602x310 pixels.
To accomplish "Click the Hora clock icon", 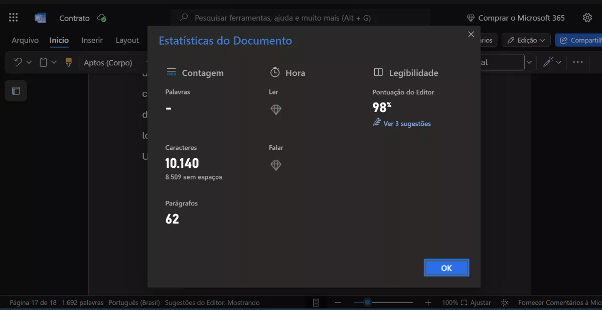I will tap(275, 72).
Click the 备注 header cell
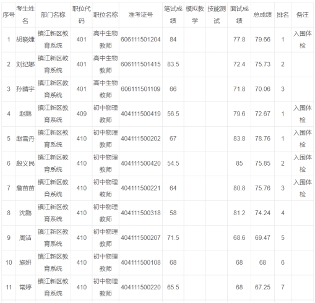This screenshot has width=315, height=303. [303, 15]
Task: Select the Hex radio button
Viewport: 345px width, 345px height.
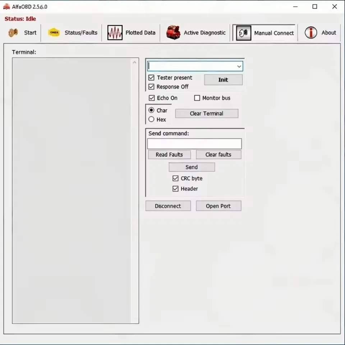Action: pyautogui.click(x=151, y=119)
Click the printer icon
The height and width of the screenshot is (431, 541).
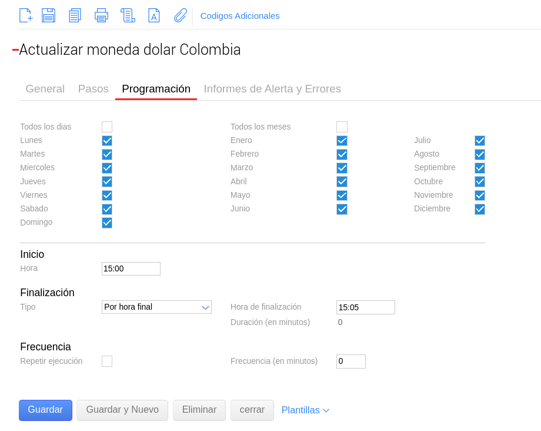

---

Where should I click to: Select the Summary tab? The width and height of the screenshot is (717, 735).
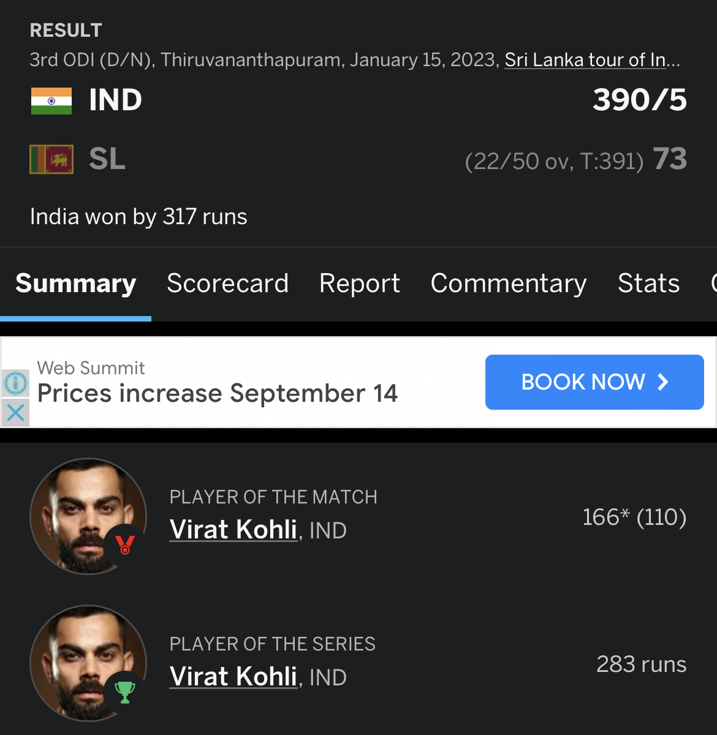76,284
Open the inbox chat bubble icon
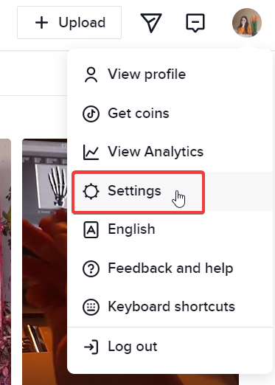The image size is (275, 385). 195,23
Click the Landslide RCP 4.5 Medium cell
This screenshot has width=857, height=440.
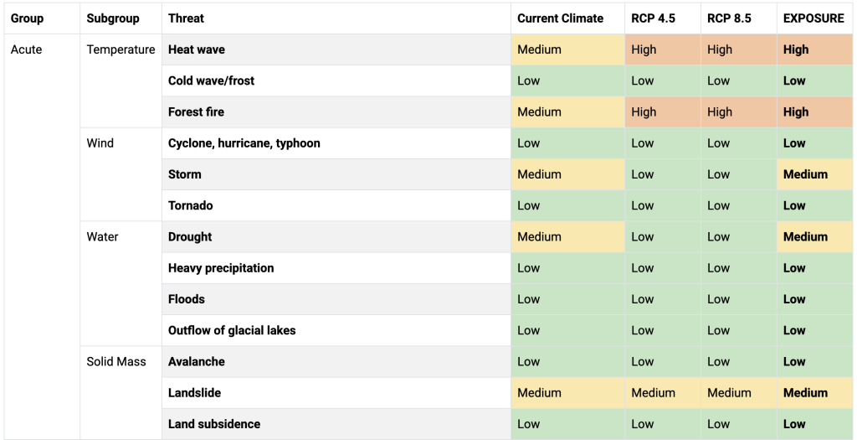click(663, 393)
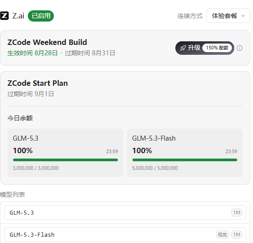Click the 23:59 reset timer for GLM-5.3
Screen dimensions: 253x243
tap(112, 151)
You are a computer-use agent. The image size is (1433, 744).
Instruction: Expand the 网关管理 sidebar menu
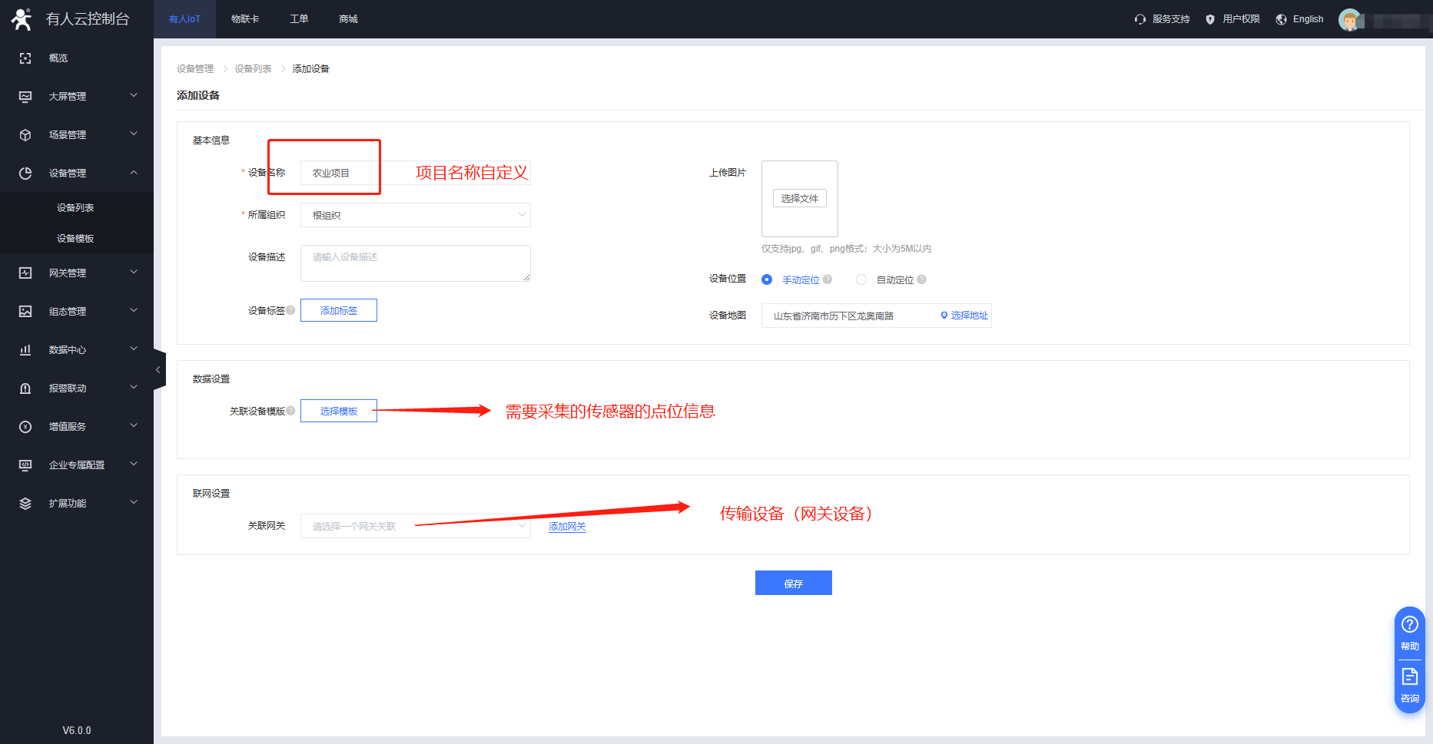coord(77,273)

---

Exercise objective:
Would you set down only the lines above from the line with "Viewport: 345px width, 345px height." to the line with "The height and", both included, exactly as they stand and without the pictures?

Final answer:
Viewport: 345px width, 345px height.
Action: pyautogui.click(x=151, y=119)
Click the printer icon
The height and width of the screenshot is (431, 541).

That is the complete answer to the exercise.